Whatever we want to say about the language of inerrancy, however inadequate that language may be, however contemporary and recent much of this debate is, is this really the space we want to delineate for the practice of theology in the Church of the Nazarene? I am aware that some early hermeneutical models which appreciated the multi-faceted nature of Scripture and endorsed various levels or dimensions of a given text could be seen as endorsing a creative end-run around certain surface readings. But, it seems to me that flat out dismissal of the theological interpretation of the prophetic tradition of Israel is a very recent development in Scriptural hermeneutics.
I agree that ‘inerrancy throughout’ would have been a poor way to address this fundamental concern and inadequate to the task of expanding the scope and authority of Scripture beyond the telos of soteriology and ethics. But, I do believe we need to broaden the scope of our understanding of the authority of Scripture in the church before the Scriptures become nothing more to our younger generations than a ‘how to’ guide to salvation and ethical living. I think we all recognize with the church throughout history that the Scriptures, whatever they are, are more than that. Perhaps we should discuss how to articulate that appreciation in our article on Scripture.

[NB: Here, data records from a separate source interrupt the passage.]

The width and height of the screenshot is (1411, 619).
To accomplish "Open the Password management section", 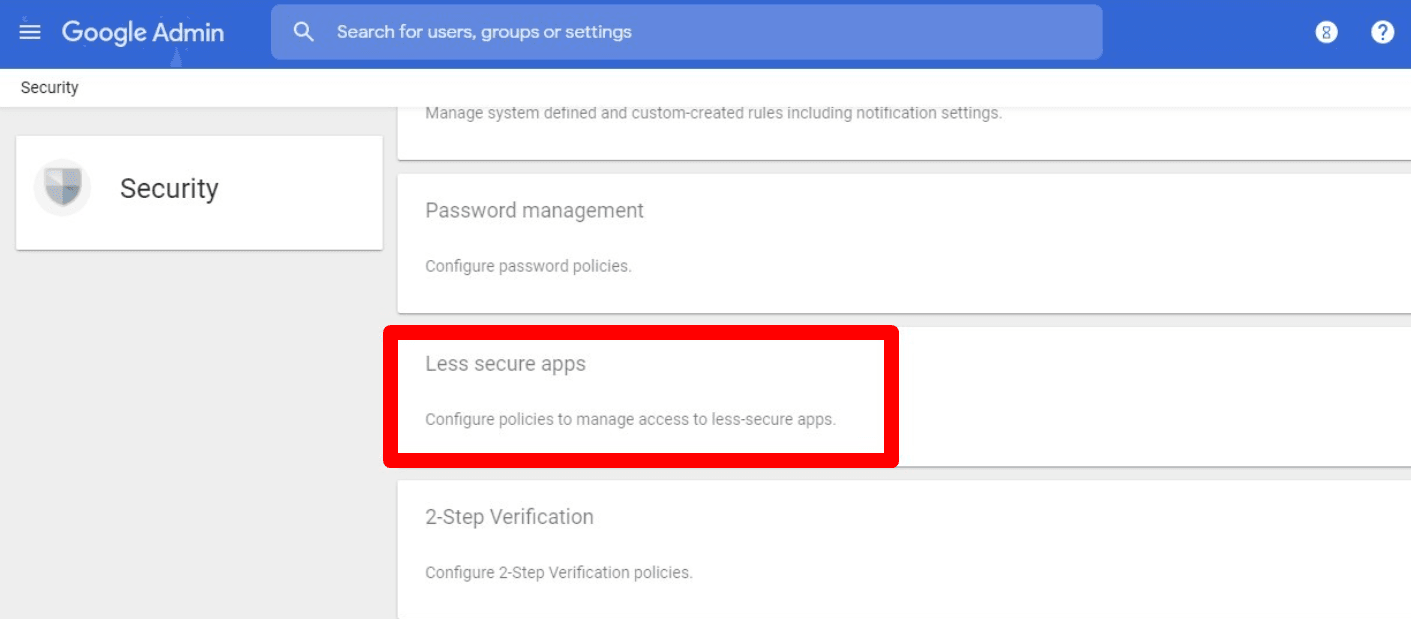I will [534, 210].
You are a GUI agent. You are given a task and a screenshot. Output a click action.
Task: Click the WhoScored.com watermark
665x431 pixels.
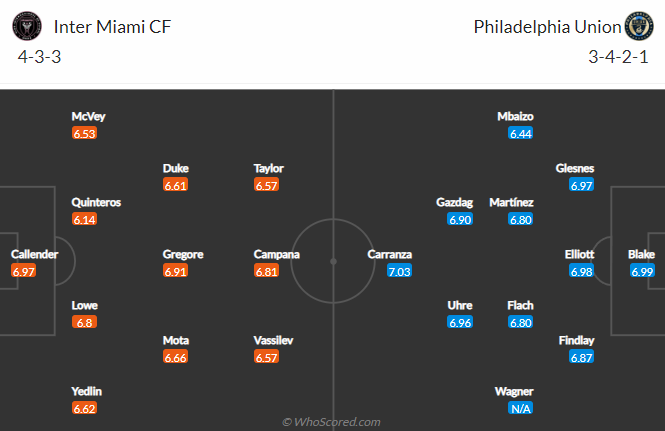pos(331,422)
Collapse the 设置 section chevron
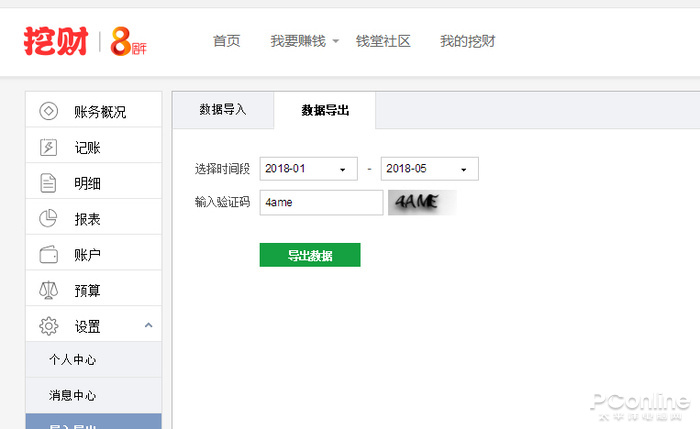This screenshot has width=700, height=429. 148,326
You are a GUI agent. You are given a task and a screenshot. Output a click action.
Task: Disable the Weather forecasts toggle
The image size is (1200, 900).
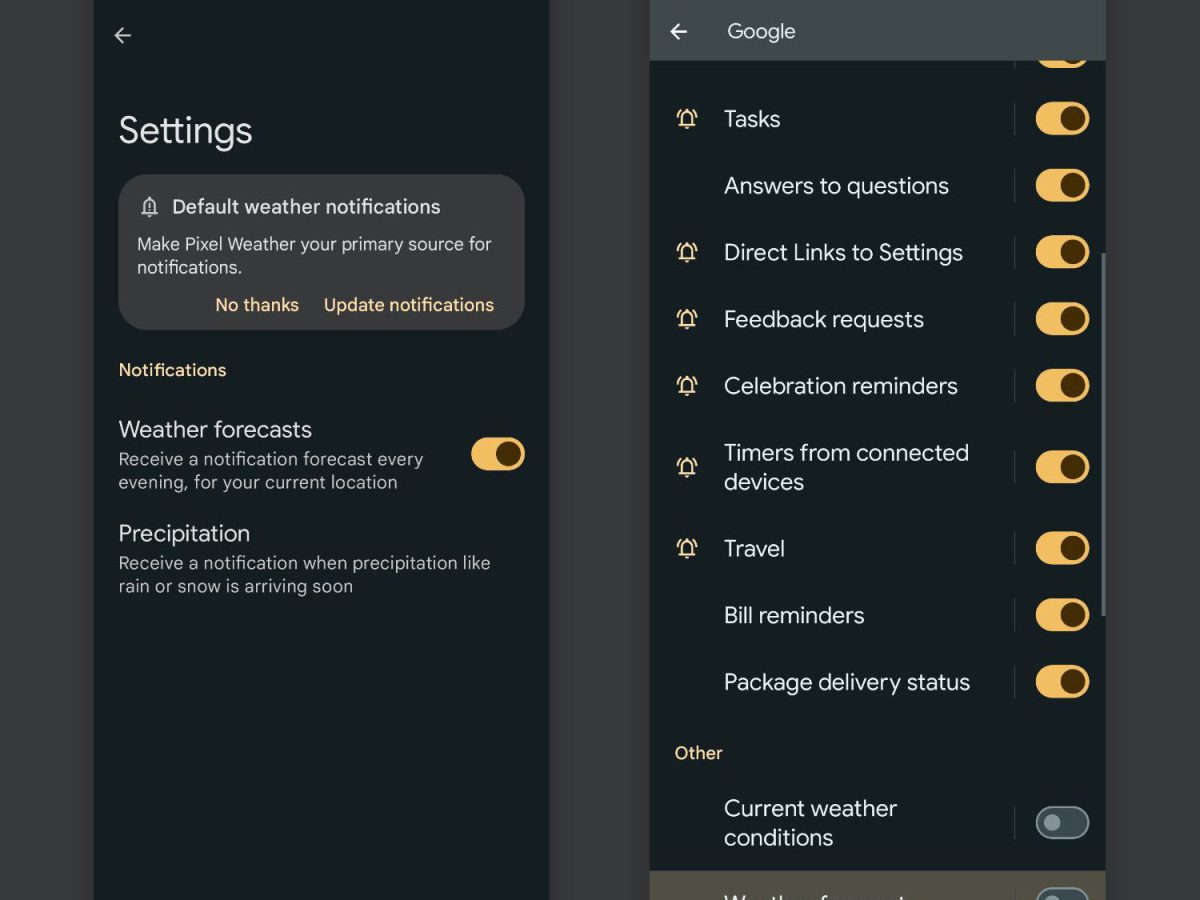pyautogui.click(x=498, y=454)
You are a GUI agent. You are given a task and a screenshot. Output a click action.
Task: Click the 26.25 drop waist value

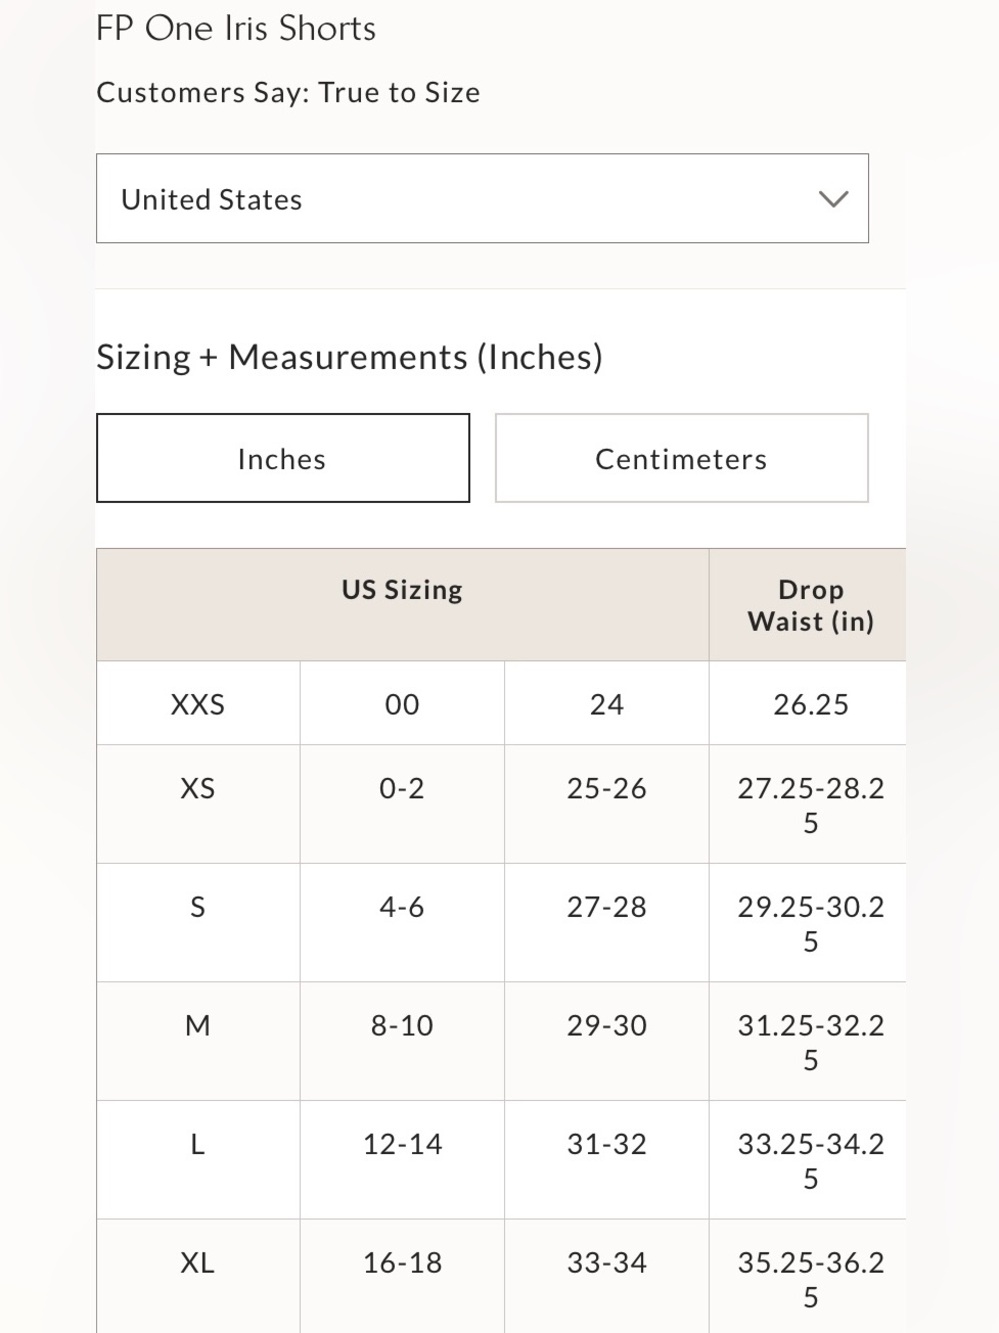tap(811, 704)
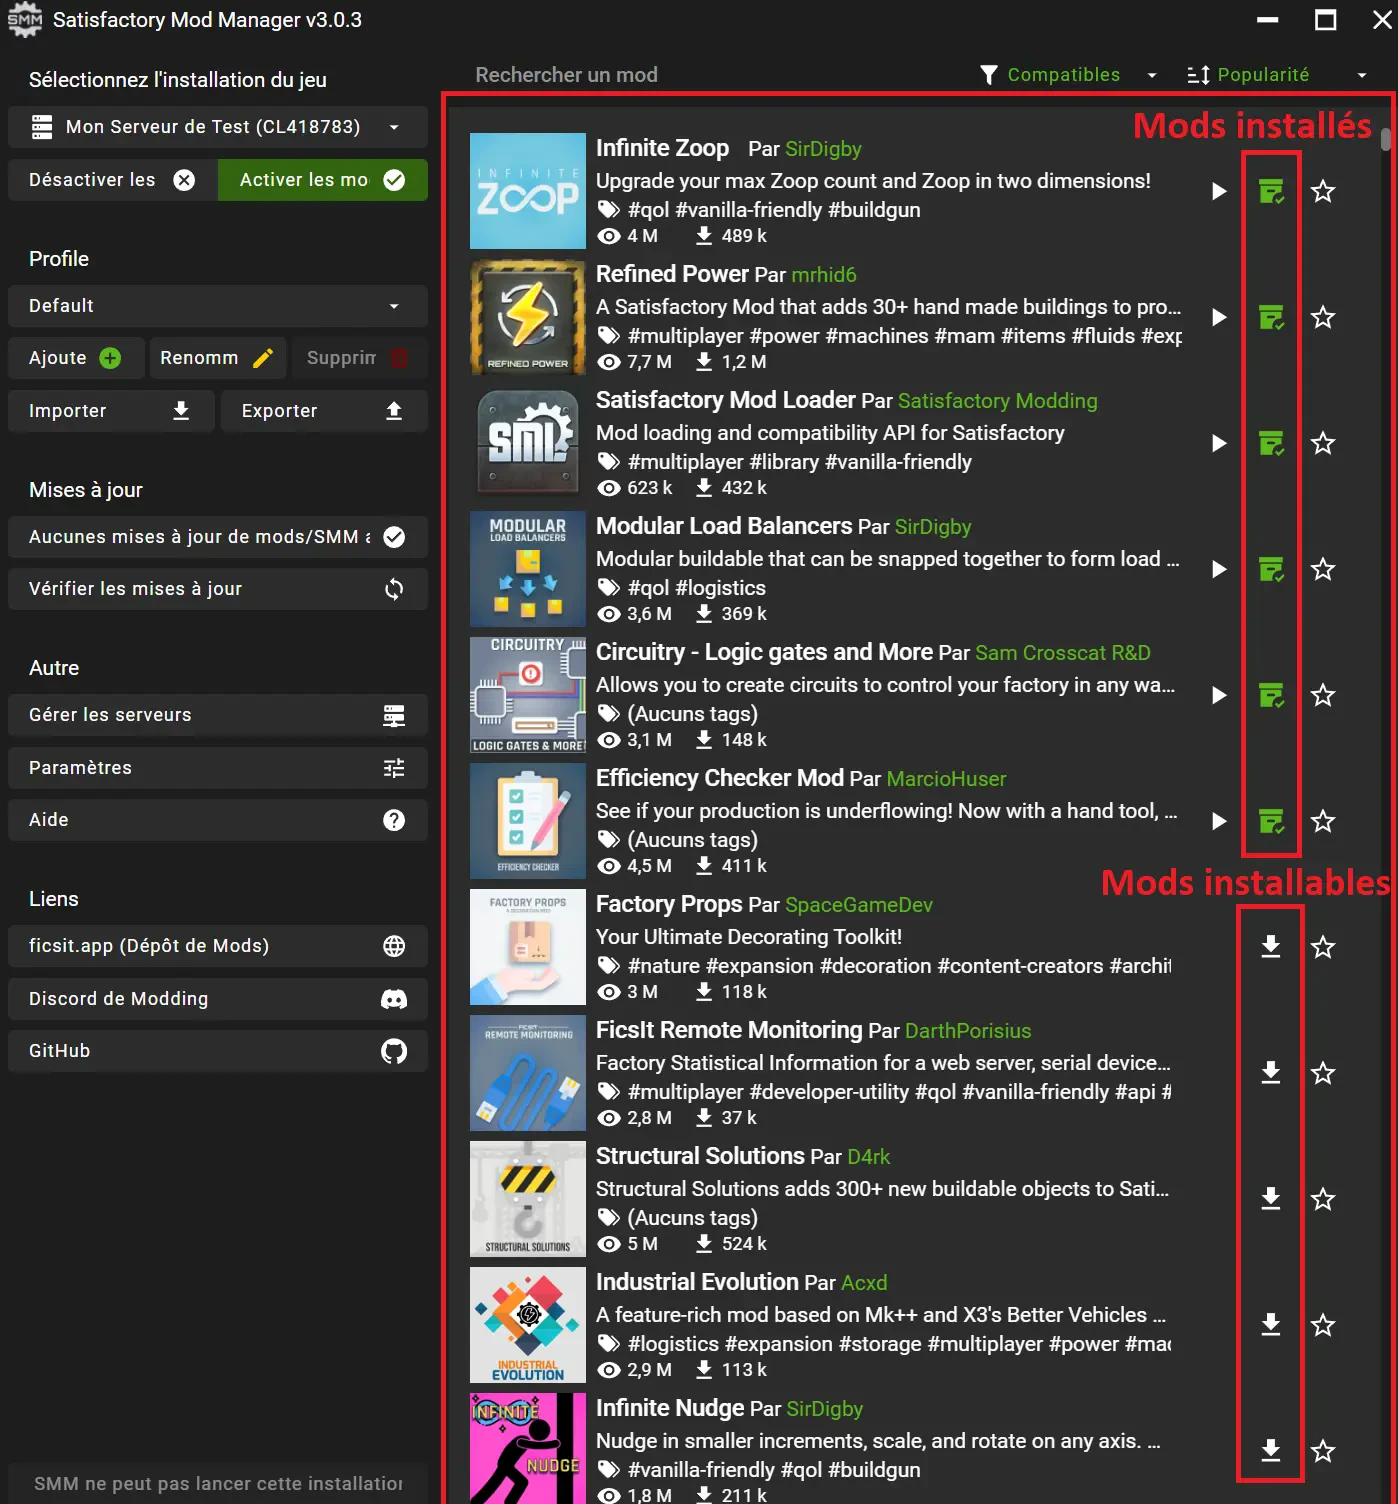Open the game installation dropdown

click(x=393, y=127)
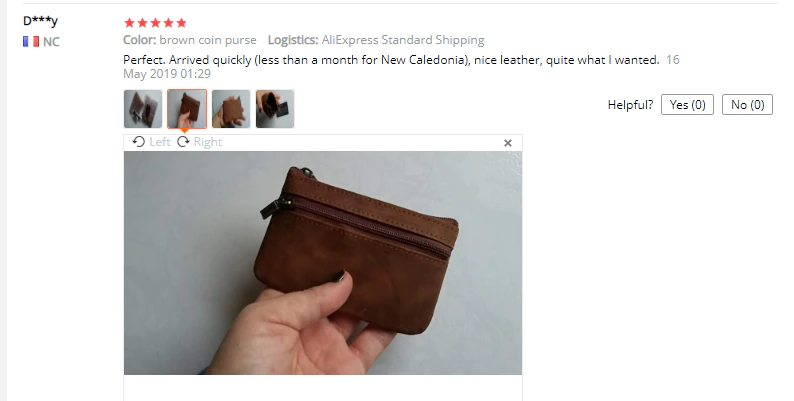
Task: Click the NC country code
Action: [x=51, y=42]
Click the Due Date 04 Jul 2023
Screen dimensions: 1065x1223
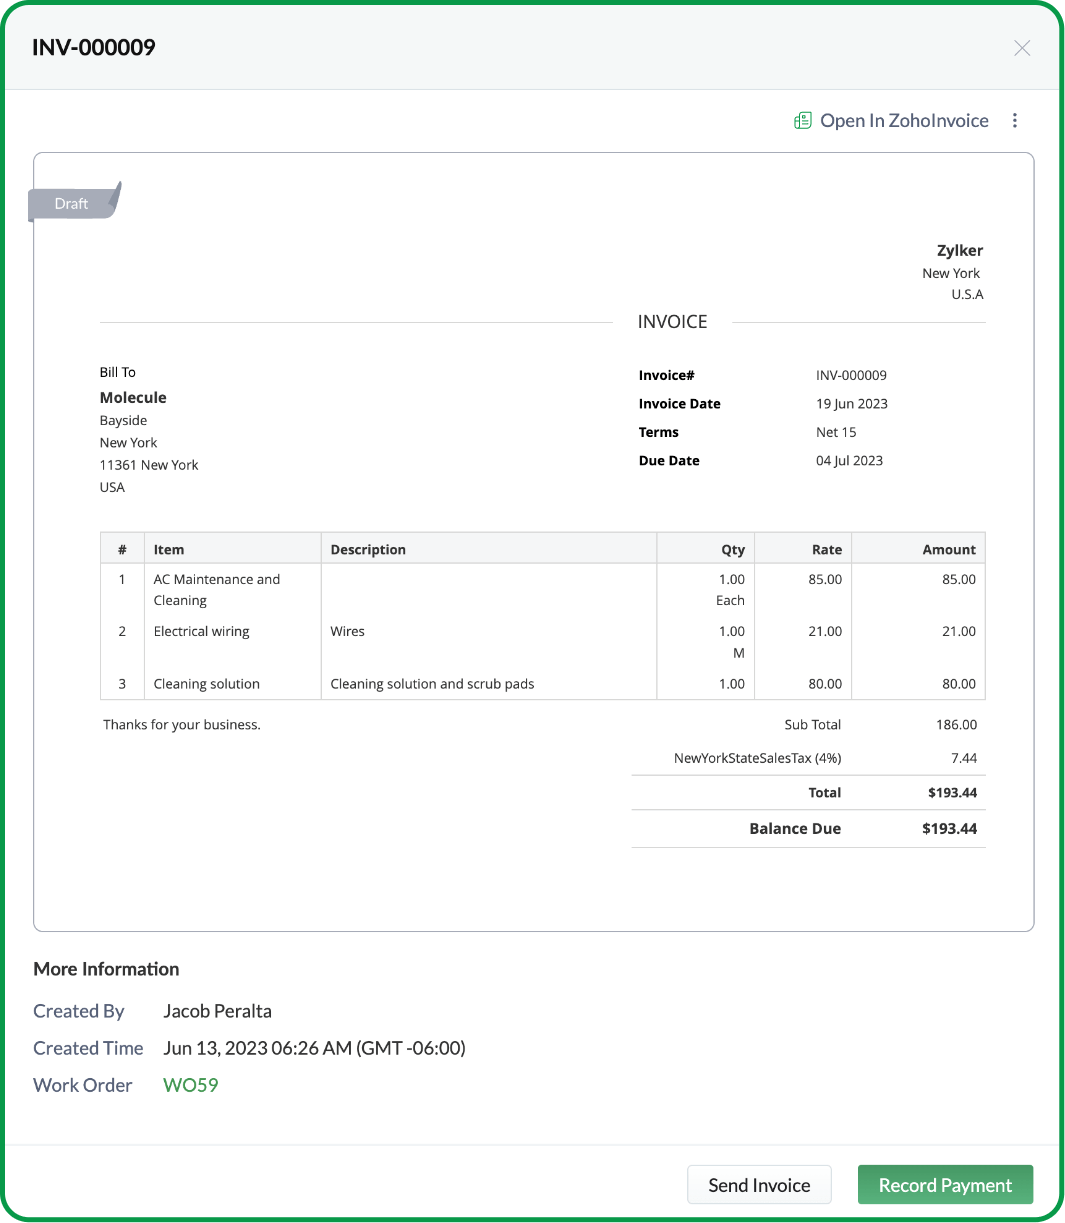click(x=849, y=460)
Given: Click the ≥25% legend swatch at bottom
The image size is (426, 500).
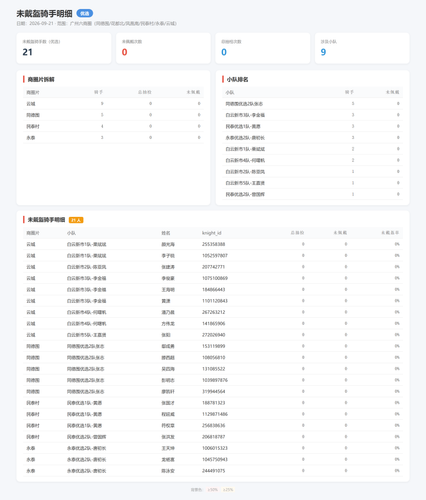Looking at the screenshot, I should tap(228, 490).
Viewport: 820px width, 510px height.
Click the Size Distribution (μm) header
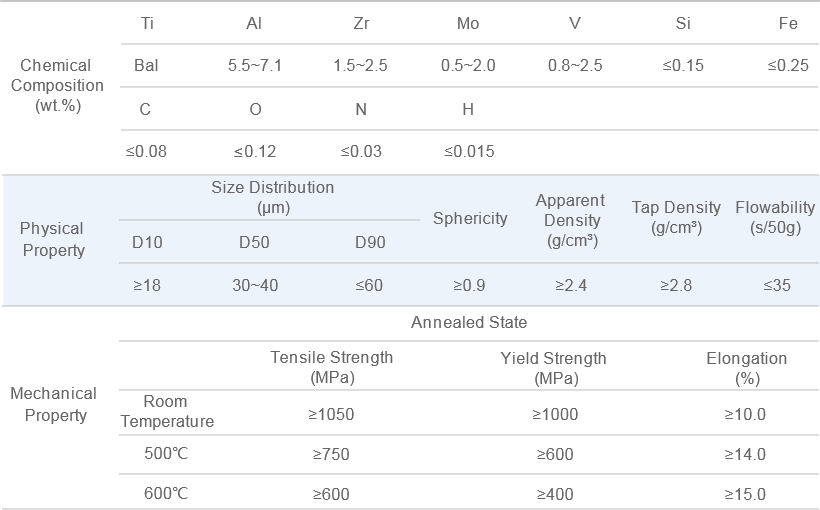coord(273,197)
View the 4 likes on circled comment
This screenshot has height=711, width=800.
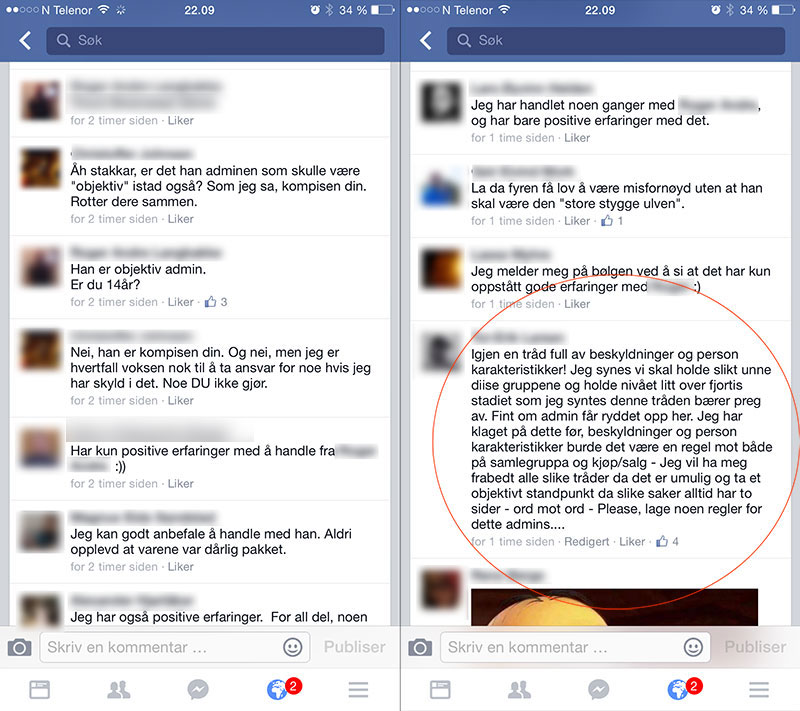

It’s easy, of course, to criticize, and much more difficult to make a positive contribution. So, I will conclude by putting myself at risk and providing an articulation of the authority of Scripture in the church that I believe delineates a broader and more historically defensible space in which to explore theology as Christians:
- The Christian faith is necessarily, intimately, and indelibly rooted in the God-authorized, God-breathed testimony of the prophetic tradition of the people of Israel and the apostolic witness of Jesus, the Messiah, as their testimonies have been preserved in the 66 canonical books of the Christian Bible.
- Furthermore, all that can be known about the one, true God with certainty is to be discovered only through this testimony (e.g., God’s nature, intention, will, activity in history, purpose, etc.).
- Consequently, though the presumptions of the writers and/or editors of Christian Scripture were culturally conditioned and may be demonstrated to be inadequate or even in error, the contentions of the writers and/or editors of Scripture are infallible and inerrant as they have been preserved by the believing community in their final canonical form.